OPINI, ATENSI.CO- Pemungutan Suara Ulang (PSU) di Gorontalo Utara pada 19 April 2025 menjadi isyarat semesta yang harus dibaca dengan alam berpikir yang sehat dan rasional.
Di sebut demikian, karena putusan Mahkamah Konstitusi (MK) yang memerintahkan pelaksanakaan PSU dapat dimaknai sebagai keputusan yang tidak datang begitu saja, melainkan ada campur tangan Tuhan di sana, bahwa hasil kemenangan pada Pilkada 27 November 2024 lalu tidak mendapat restu dari semesta.
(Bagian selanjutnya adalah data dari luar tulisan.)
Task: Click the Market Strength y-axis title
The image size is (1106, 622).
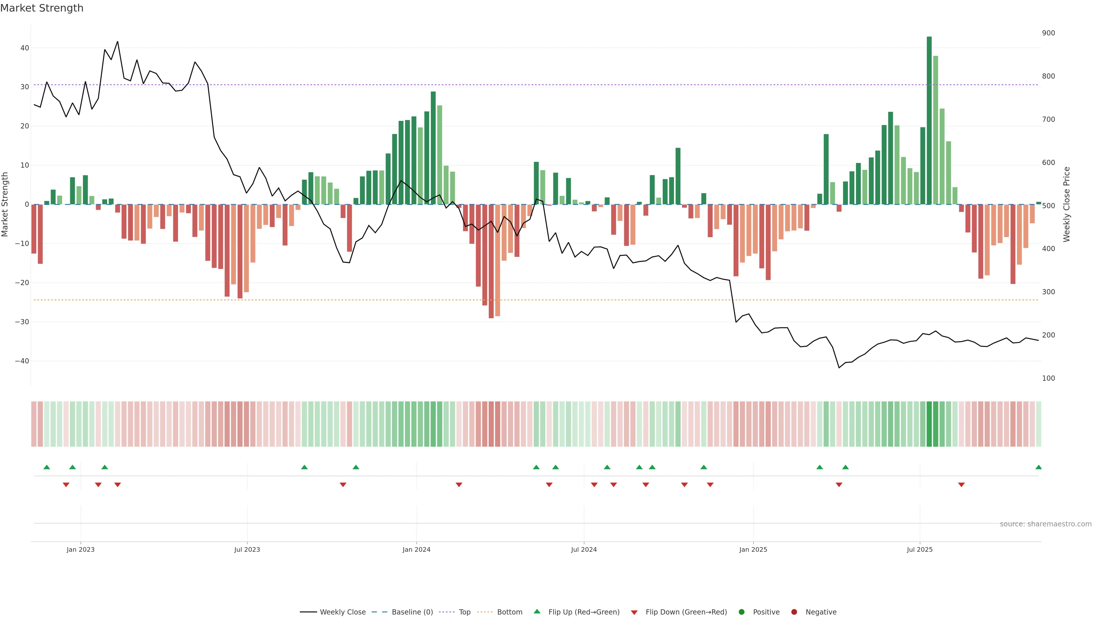Action: point(5,204)
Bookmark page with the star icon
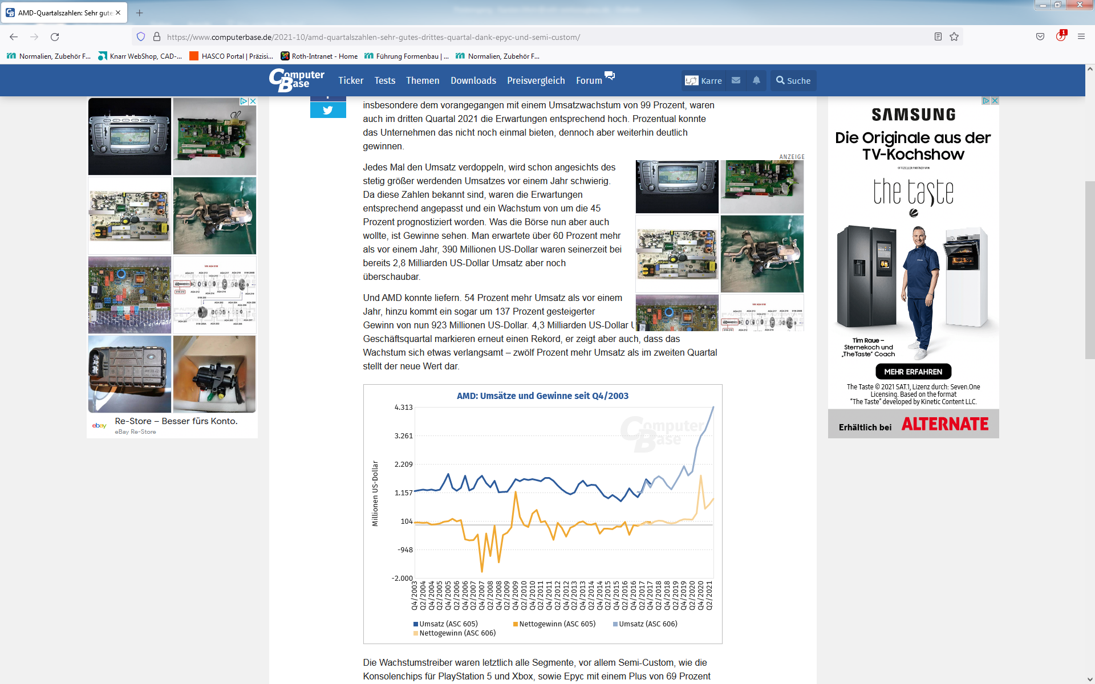This screenshot has width=1095, height=684. pyautogui.click(x=954, y=37)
Bahkan keputusan PSU dari MK dapat dimaknai, sebagai bentuk kasih sayang Tuhan untuk masyarakat Gorut, bahwa terlalu banyak kesalahan fatal yang terungkap yang bakal membawa dampak tidak baik bagi masyarakat Gorut dalam 5 tahun ke depan. Itulah sebabnya ada keputusan PSU.
Itu artinya, keputusan MK yang memerintahkan pelaksanaan PSU, sejatinya dapat dimaknai oleh rakyat Gorut secara rasional dengan mengajukan sejumlah pertanyaan berikut.
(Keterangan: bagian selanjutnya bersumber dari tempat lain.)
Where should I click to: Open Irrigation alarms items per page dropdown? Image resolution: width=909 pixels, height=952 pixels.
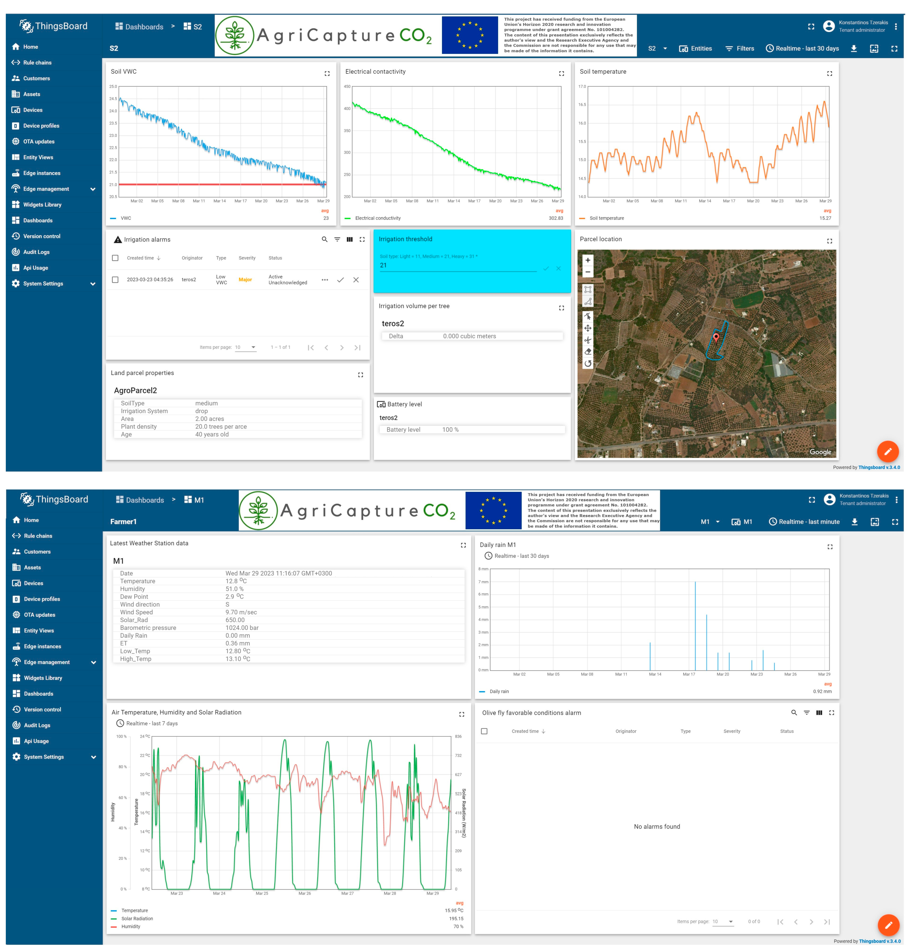[246, 347]
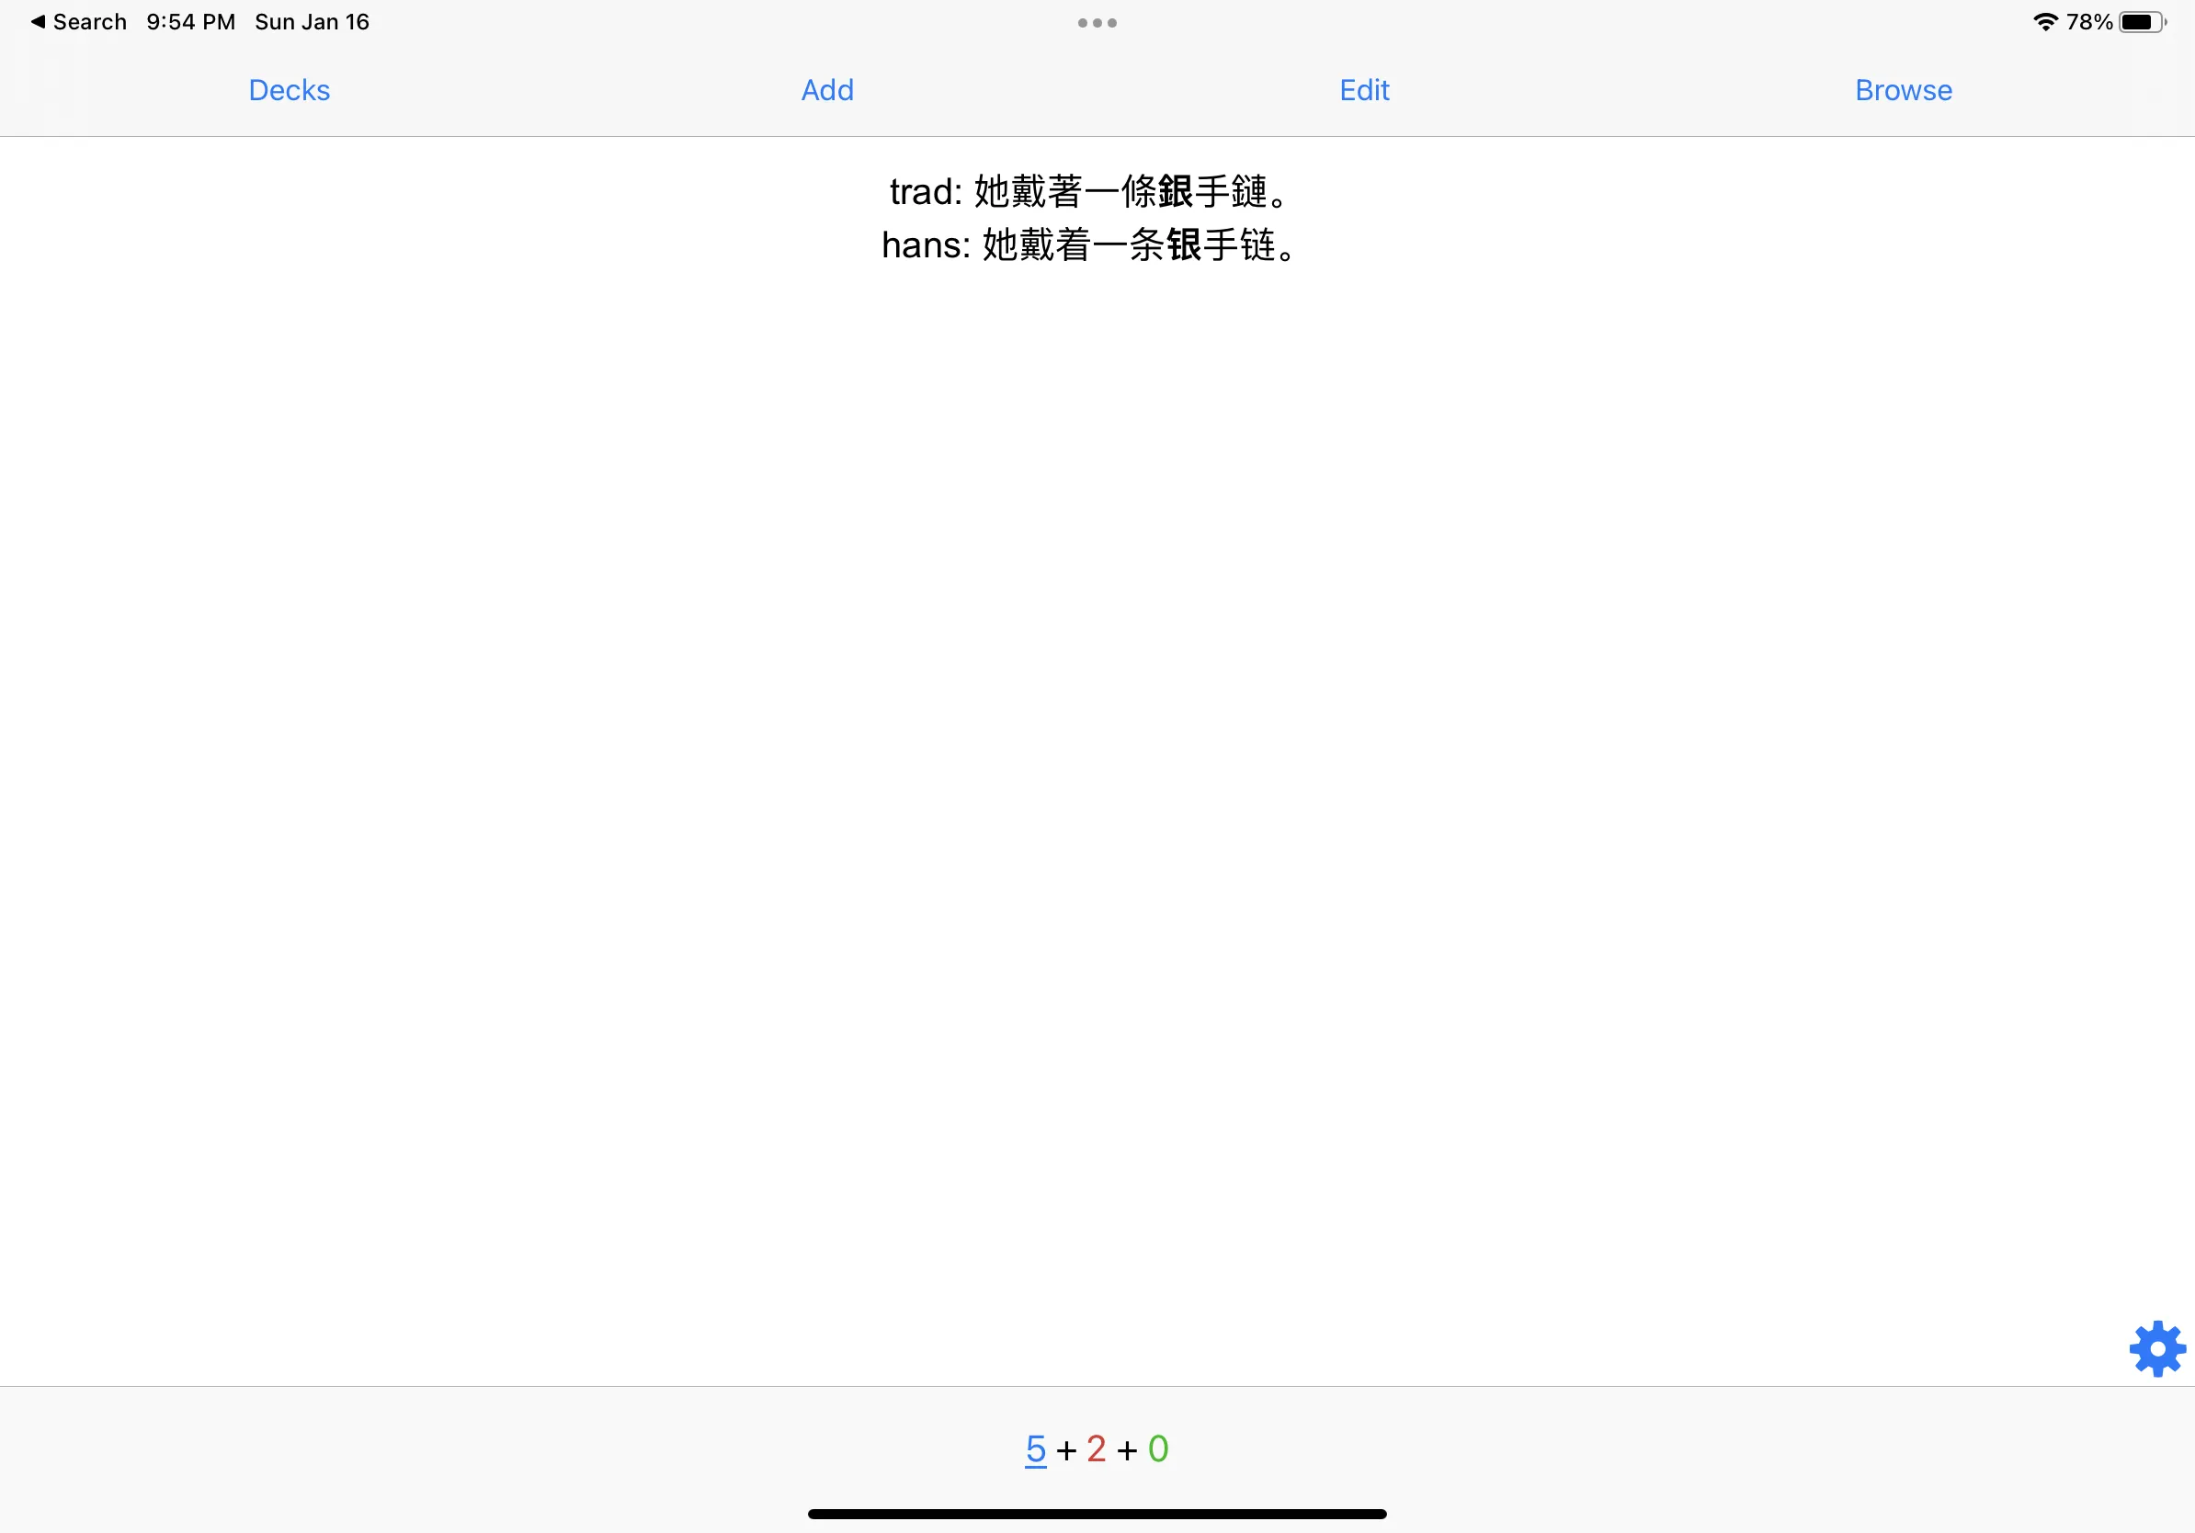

Jika saja kemenangan pada Pilkada 27 November 2024 yang lalu itu direstui dan diridhai oleh Tuhan, untuk apa ada PSU?
Jika putusan PSU ada campur tangan dan ada gerakan Tuhan di sana, apakah memilih kembali Paslon yang terpilih lalu juga diridhai Tuhan?
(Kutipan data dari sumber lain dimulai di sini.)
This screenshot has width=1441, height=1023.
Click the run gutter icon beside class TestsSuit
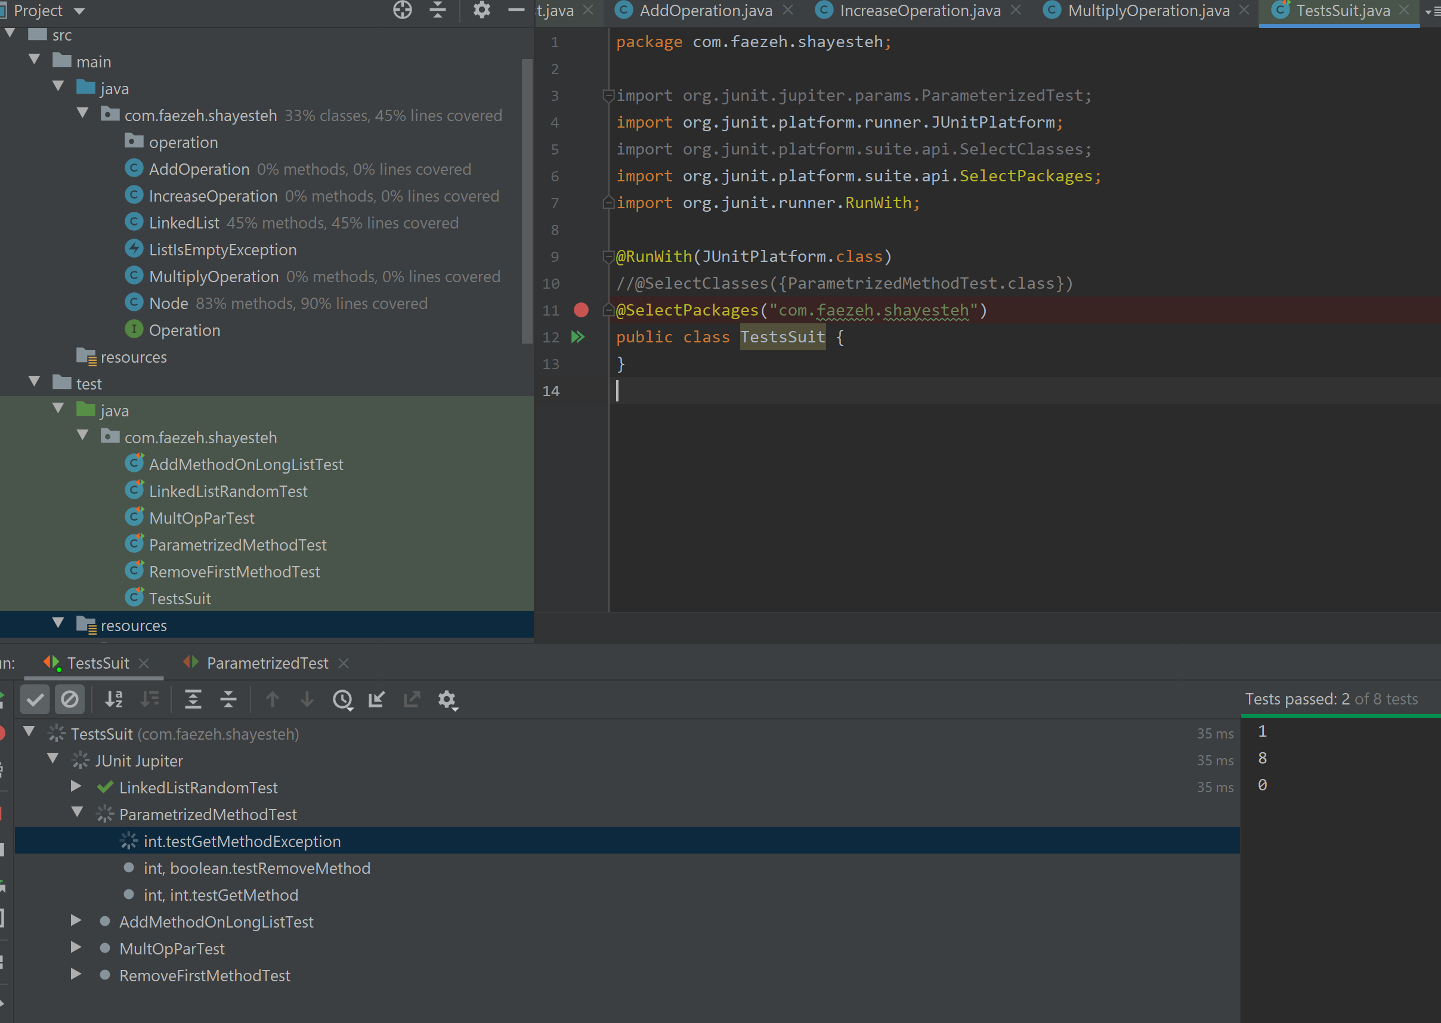577,337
Itulah 2 pertanyaan yang patut diajukan oleh segenap suara hati dan suara batin rakyat Gorut. Mengapa? PSU bukan sekadar perintah untuk memilih ulang, tapi juga perintah untuk merenung dan berpikir ulang tentang siapa yang sebenarnya direstui semesta untuk memimpin Gorontalo Utara dalam 5 tahun ke depan.
PSU juga membawa isyarat yang baik bagi Paslon Bercahaya, bahkan membawa berkah bagi rakyat Gorontalo Utara.
Paling tidak, isyarat yang hendak disampaikan melalui PSU ini, adalah Paslon Bercahaya tidak boleh putus asa, tidak boleh berhenti berjuang dan tetap berikhtiar dan berjuang.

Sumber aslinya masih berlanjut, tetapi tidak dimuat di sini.